When the singularity arrives, as it surely will, it will do so on extended wings. Where Borne, the blobby union of various genetic brews, escaped from the ruins of a biotech factory owned by the spectacularly malign Company, the Strange Bird, as she is called, “did not know what sky really was as she flew down underground corridors in the dark,” experiencing the rapturous freedom of flight while not quite understanding what was happening to her outside her cage. The Strange Bird, like all critters in this hellish place, is not just bird, but comprises bits and pieces of biotechnology, other DNA, and even some human material—though this heritage does not incline her to like or trust humans, not in the least.
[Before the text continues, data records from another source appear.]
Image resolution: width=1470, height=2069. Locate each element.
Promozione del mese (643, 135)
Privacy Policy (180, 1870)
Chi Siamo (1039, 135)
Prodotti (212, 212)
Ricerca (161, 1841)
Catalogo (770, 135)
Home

Good thing, for just about every human she encounters has designs on her, from the old man who captures her out in the desert and assures her that otherwise she “would be in something’s belly by now” to the magician who marvels at the “sad, unlucky lab bird that never existed before” even as she speculates about how the Strange Bird, ever worse for the wear, might be remade into something more immediately useful. Mord the giant bear, Rachel, Wick, and other figures from Borne turn up to join in fun and games that make the future world of the Terminator film series seem right jolly. The story doesn’t always quite add up, and there’s some spackling and grouting to do to make it neatly join up to its parent novel, doubtless the work of sequels to come. Still, Vandermeer writes circles around most fantasists at work today, and the story, while rewarding of itself, is of an elegantly bleak piece with its predecessor, reminiscent of the best of Brian Aldiss and Philip K. Dick.

VanderMeer fans will treasure this installment in the Borne saga while hoping for something more substantial to follow—and soon.